## TEXTO PARA LEITURA
--- --- ---
Desenho infantil: conquistas de um passeio criativo

FABIANA QUEIROLO²


CONHECER CADA CRIANÇA, SUA FORMA DE SER E SE EXPRESSAR, É UMA DAS PRINCIPAIS COMPETÊNCIAS DE UMA PROFESSORA DE EDUCAÇÃO INFANTIL COMO ESTÁ BEM EXPLICITADO NESTA INVESTIGAÇÃO DIDÁTICA


A valorização do desenho da criança e a incorporação de sua prática à rotina escolar, desde a entrada do aluno na Educação Infantil, é uma marca da Escola Lourenço Castanho. A partir do Maternal I, cada aluno possui seu próprio caderno de desenho, que é um suporte para atividades que possibilitam a exploração de materiais diversos, o exercício da expressividade, o desenvolvimento da linguagem visual e a oportunidade de interação entre criança e mundo.


1 Este trabalho é parte da monografi a realizada no curso O desenho e as crianças: garatujas. CEVEC, 2014, professora Silvana Augusto.
2Fabiana Queirolo é coordenadora de Arte da Escola Lourenço Castanho (São Paulo/SP) e professora de Artes da Escola Ágora (Cotia-SP).

Caderno de desenho, fonte de pesquisa

No segmento da Educação Infantil, a escola adota o caderno de desenho como uma das frentes de atividades plásticas propostas pelas professoras titulares, sendo que essa é complementada por outras atividades ligadas à pintura e ao tridimensional. Mesmo o desenho, quando vinculado a outras áreas de conhecimento, é praticado fora do caderno, como, por exemplo, por meio dos registros visuais da observação do crescimento de uma planta. Há, também, a oferta de materiais gráficos nos cantos, que são situações (em geral no início do período letivo) em que as professoras organizam diversas possibilidades de atividades do interesse das crianças para que escolham o que desejam fazer. Esses desenhos, em geral, são realizados em folhas soltas e levados embora no mesmo dia, atendendo ao pedido da maioria dos alunos. Entre outras atividades artísticas presentes na rotina, surge o caderno de desenho, no qual concentram-se propostas de natureza gráfica, oferecidas ao grupo de alunos com certa frequência. Cada professora é responsável pelo planejamento do caderno de sua turma, sempre intercalado com outras práticas artísticas. Nesse jogo de alternância, o caderno oferece ao educador uma ferramenta preciosa de análise do percurso de cada aluno, pois nele ficam registrados, de forma ordenada, importantes conquistas que (literalmente) desenham o processo de descoberta e construção, pela criança, de sua própria linguagem visual.

O caderno de desenho pode ser utilizado como ferramenta que contribui para o trabalho do educador, trazendo elementos importantes para o desenvolvimento gráfico de determinado aluno ou grupo. Apresento aqui a breve análise de um fragmento do percurso realizado no caderno por uma aluna do Maternal II, a quem chamaremos Fernanda, na faixa etária dos três anos. Foram tomadas como objeto de estudo, suas produções do período de 12 de março à 12 de maio de 2014. A escolha da trajetória de Fernanda, entre tantas outras do grupo, se deu pelas significativas conquistas que ela apresentou no período selecionado. Meu interesse se fixou na tentativa de revelar, por meio da reflexão e elaboração de pequenos passos rumo à conquista da visualidade, a grande mobilização interna da criança na direção de dominar seus gestos, perceber as marcas resultantes de suas ações e renovar, a cada experiência, sua própria intencionalidade expressiva tendo em mãos materiais gráficos.
--- --- ---
## TAREFA PROPOSTA
No texto sobre desenho infantil, reescreva o trecho que começa em "1 Este trabalho" e termina em "Escola Ágora (Cotia-SP).", trocando "coordenadora" por "diretora".

## MATERIAL FORNECIDO
--- --- ---
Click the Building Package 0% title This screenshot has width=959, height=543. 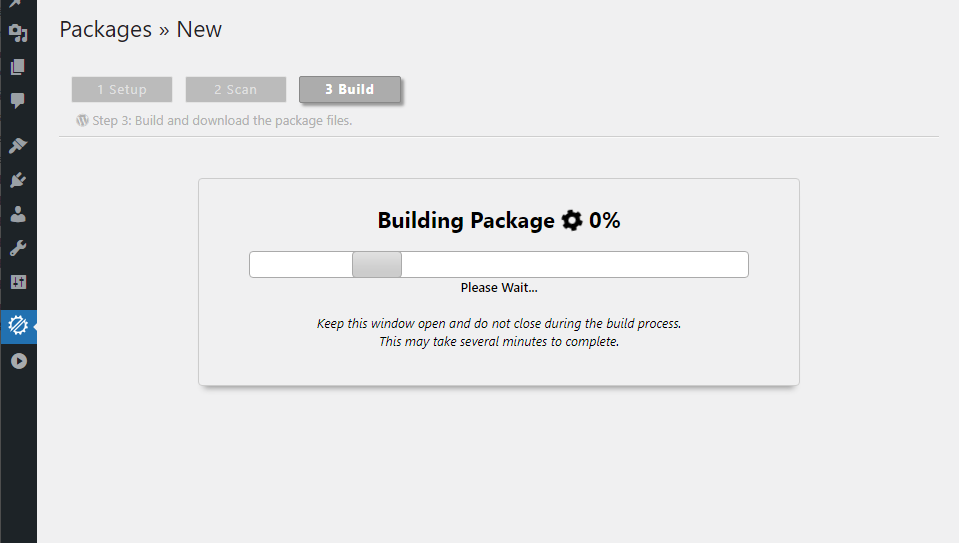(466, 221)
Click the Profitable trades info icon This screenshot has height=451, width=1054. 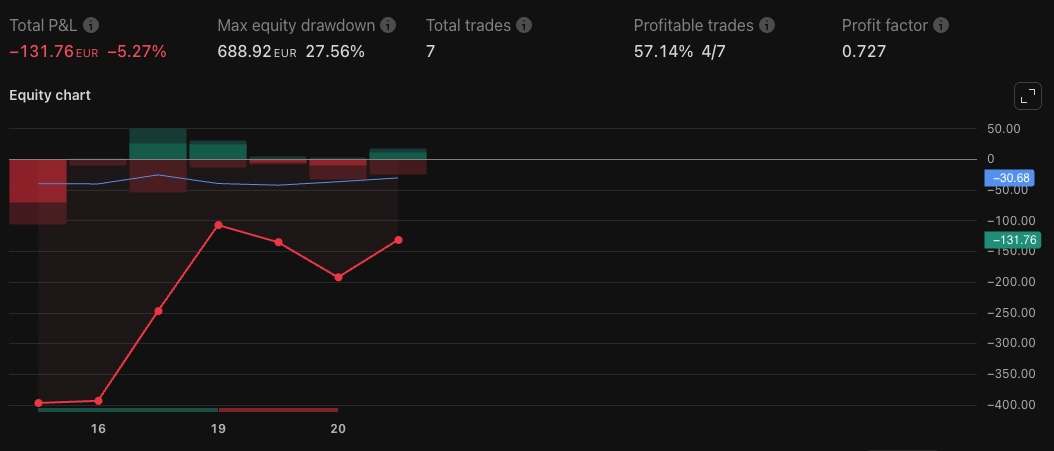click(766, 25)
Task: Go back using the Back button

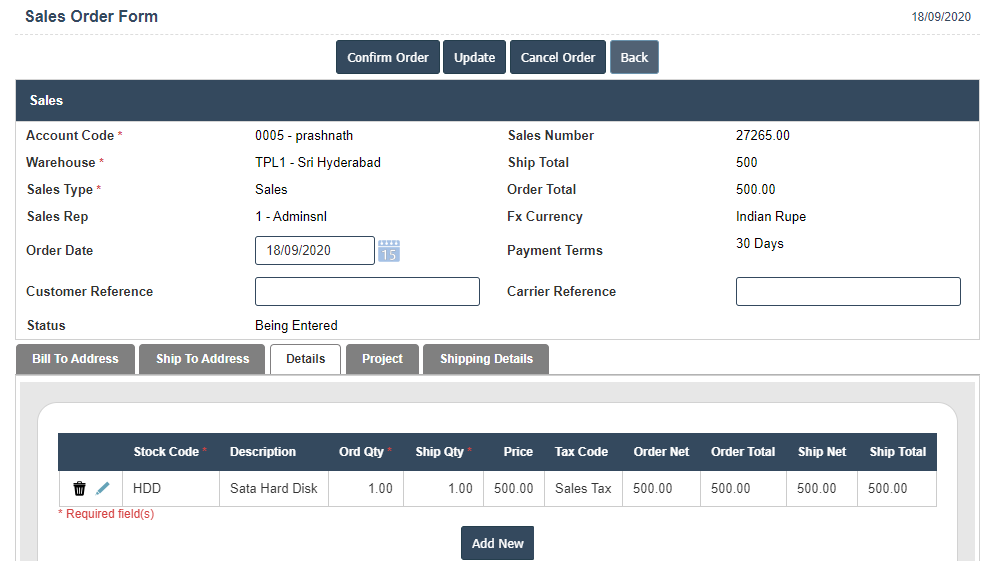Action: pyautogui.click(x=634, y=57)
--- --- ---
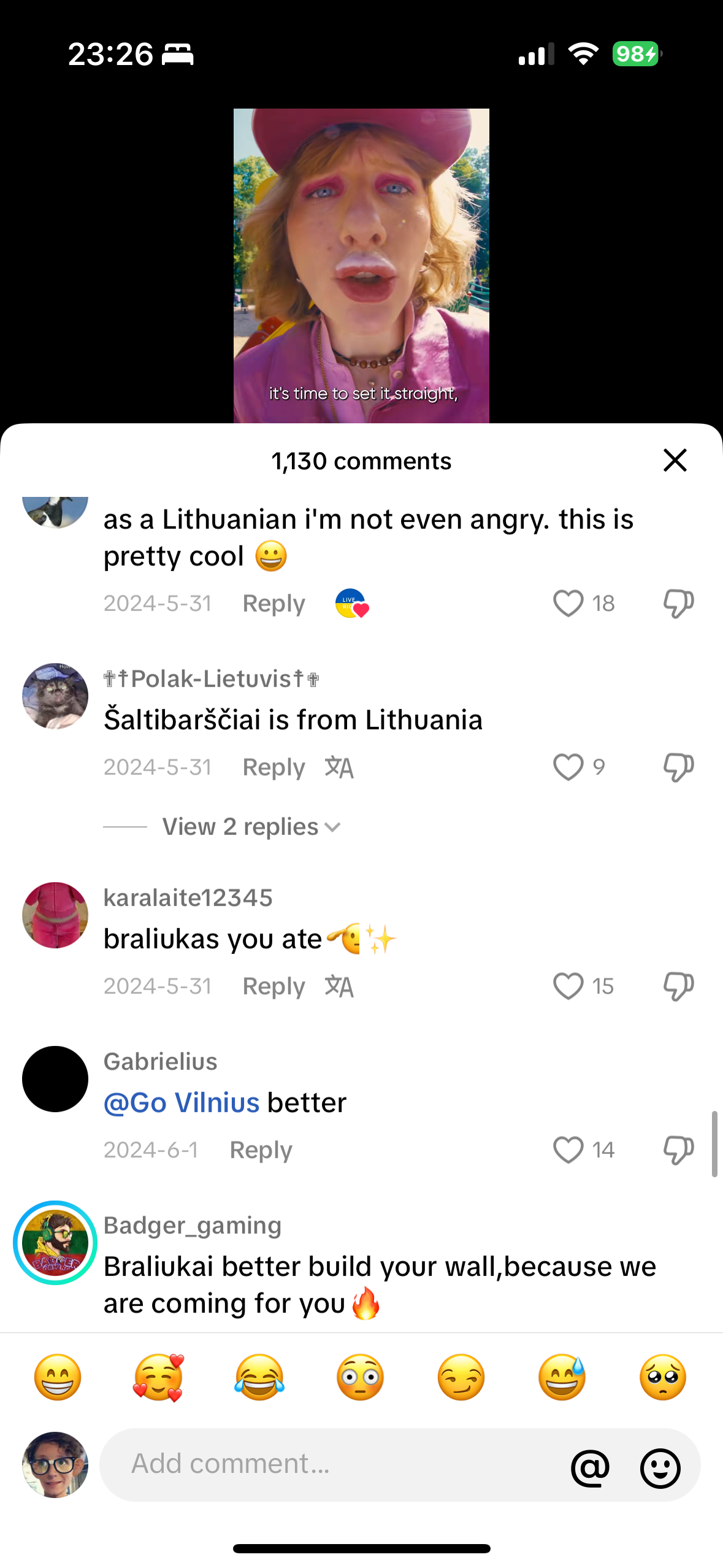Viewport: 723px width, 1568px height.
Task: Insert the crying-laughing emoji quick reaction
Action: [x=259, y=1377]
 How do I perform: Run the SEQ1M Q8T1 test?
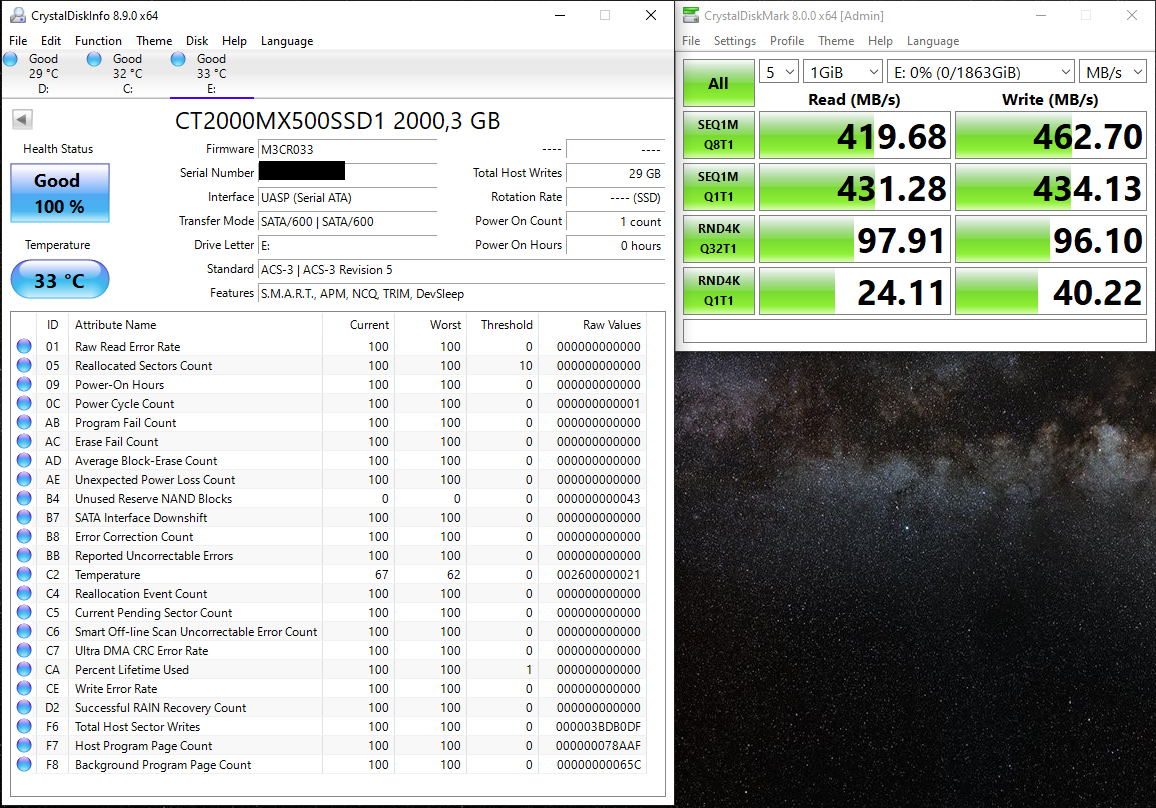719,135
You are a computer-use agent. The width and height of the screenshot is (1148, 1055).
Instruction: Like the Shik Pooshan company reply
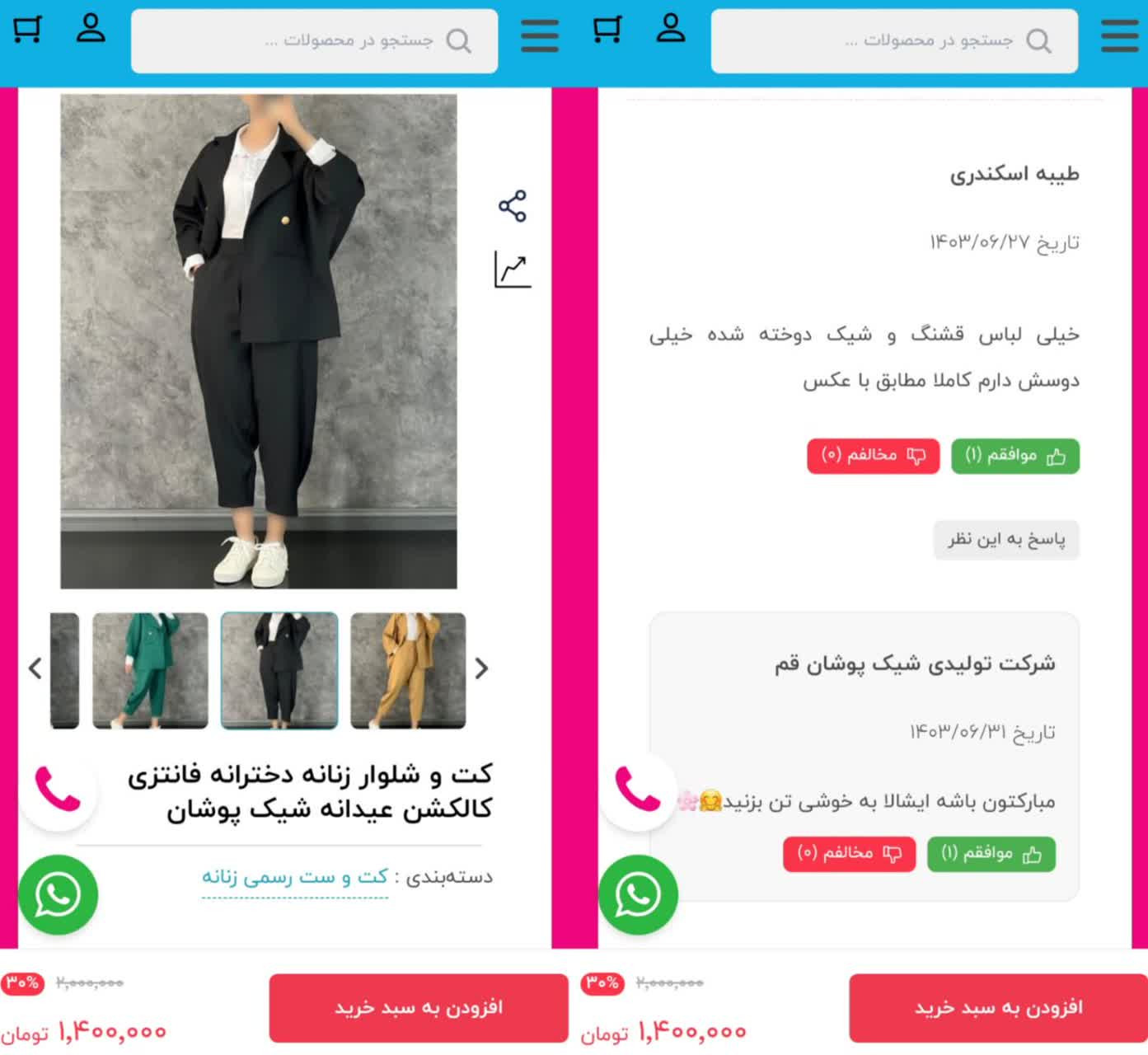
--- --- ---
## RESPOSTA DO EXERCÍCIO
1 Este trabalho é parte da monografi a realizada no curso O desenho e as crianças: garatujas. CEVEC, 2014, professora Silvana Augusto.
2Fabiana Queirolo é diretora de Arte da Escola Lourenço Castanho (São Paulo/SP) e professora de Artes da Escola Ágora (Cotia-SP).